• [BRIEF]: Can you retype each of the following lines exactly, without changing anything?

═══ EXERCISE INPUTS

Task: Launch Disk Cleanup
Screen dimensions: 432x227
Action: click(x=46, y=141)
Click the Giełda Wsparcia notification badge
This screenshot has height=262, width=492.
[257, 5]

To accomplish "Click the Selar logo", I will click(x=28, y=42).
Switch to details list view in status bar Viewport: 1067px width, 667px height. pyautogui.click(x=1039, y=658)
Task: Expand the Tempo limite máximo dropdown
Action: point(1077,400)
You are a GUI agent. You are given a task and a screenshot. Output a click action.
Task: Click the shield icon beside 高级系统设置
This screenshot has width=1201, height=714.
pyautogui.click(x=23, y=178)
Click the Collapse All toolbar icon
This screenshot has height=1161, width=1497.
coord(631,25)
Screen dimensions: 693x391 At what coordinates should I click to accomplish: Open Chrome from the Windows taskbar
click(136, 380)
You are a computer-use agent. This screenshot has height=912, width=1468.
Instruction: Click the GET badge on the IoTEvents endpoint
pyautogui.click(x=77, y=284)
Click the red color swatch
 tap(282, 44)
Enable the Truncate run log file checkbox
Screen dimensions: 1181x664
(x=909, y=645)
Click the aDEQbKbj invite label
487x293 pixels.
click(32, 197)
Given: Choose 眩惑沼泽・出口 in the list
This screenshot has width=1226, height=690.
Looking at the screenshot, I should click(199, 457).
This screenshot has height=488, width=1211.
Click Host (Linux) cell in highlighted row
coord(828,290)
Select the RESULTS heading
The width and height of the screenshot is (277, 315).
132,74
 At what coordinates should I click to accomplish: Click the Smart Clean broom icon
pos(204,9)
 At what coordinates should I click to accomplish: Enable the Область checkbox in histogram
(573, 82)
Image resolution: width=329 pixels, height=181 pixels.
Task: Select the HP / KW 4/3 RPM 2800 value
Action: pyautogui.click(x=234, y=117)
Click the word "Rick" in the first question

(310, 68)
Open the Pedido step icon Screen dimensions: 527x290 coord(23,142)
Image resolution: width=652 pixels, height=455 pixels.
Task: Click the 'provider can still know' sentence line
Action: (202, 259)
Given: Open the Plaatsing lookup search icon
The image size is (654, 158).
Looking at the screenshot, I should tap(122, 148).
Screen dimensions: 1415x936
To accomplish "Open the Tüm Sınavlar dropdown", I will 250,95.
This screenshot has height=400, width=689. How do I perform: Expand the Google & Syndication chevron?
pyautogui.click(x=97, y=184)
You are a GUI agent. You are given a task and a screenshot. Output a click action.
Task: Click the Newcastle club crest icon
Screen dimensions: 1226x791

══════

• [TASK ANSWER]:
Task: Launch Disk Cleanup
Screen dimensions: 432x227
Action: click(x=46, y=141)
Click the Giełda Wsparcia notification badge
This screenshot has height=262, width=492.
[257, 5]

To accomplish "Click the Selar logo", I will click(x=28, y=42).
Switch to details list view in status bar Viewport: 1067px width, 667px height. pyautogui.click(x=1039, y=658)
Task: Expand the Tempo limite máximo dropdown
Action: point(1077,400)
You are a GUI agent. You are given a task and a screenshot. Output a click action.
Task: Click the shield icon beside 高级系统设置
This screenshot has width=1201, height=714.
pyautogui.click(x=23, y=178)
Click the Collapse All toolbar icon
This screenshot has height=1161, width=1497.
coord(631,25)
Screen dimensions: 693x391 At what coordinates should I click to accomplish: Open Chrome from the Windows taskbar
click(136, 380)
You are a computer-use agent. This screenshot has height=912, width=1468.
Instruction: Click the GET badge on the IoTEvents endpoint
pyautogui.click(x=77, y=284)
Click the red color swatch
 tap(282, 44)
Enable the Truncate run log file checkbox
Screen dimensions: 1181x664
(x=909, y=645)
Click the aDEQbKbj invite label
487x293 pixels.
click(32, 197)
Given: Choose 眩惑沼泽・出口 in the list
This screenshot has width=1226, height=690.
Looking at the screenshot, I should click(199, 457).
This screenshot has height=488, width=1211.
Click Host (Linux) cell in highlighted row
coord(828,290)
Select the RESULTS heading
The width and height of the screenshot is (277, 315).
132,74
 At what coordinates should I click to accomplish: Click the Smart Clean broom icon
pos(204,9)
 At what coordinates should I click to accomplish: Enable the Область checkbox in histogram
(573, 82)
Image resolution: width=329 pixels, height=181 pixels.
Task: Select the HP / KW 4/3 RPM 2800 value
Action: pyautogui.click(x=234, y=117)
Click the word "Rick" in the first question

(310, 68)
Open the Pedido step icon Screen dimensions: 527x290 coord(23,142)
Image resolution: width=652 pixels, height=455 pixels.
Task: Click the 'provider can still know' sentence line
Action: (202, 259)
Given: Open the Plaatsing lookup search icon
The image size is (654, 158).
Looking at the screenshot, I should tap(122, 148).
Screen dimensions: 1415x936
To accomplish "Open the Tüm Sınavlar dropdown", I will 250,95.
This screenshot has height=400, width=689. How do I perform: Expand the Google & Syndication chevron?
pyautogui.click(x=97, y=184)
You are a GUI agent. You are given a task and a screenshot. Output a click action.
Task: Click the Newcastle club crest icon
Screen dimensions: 1226x791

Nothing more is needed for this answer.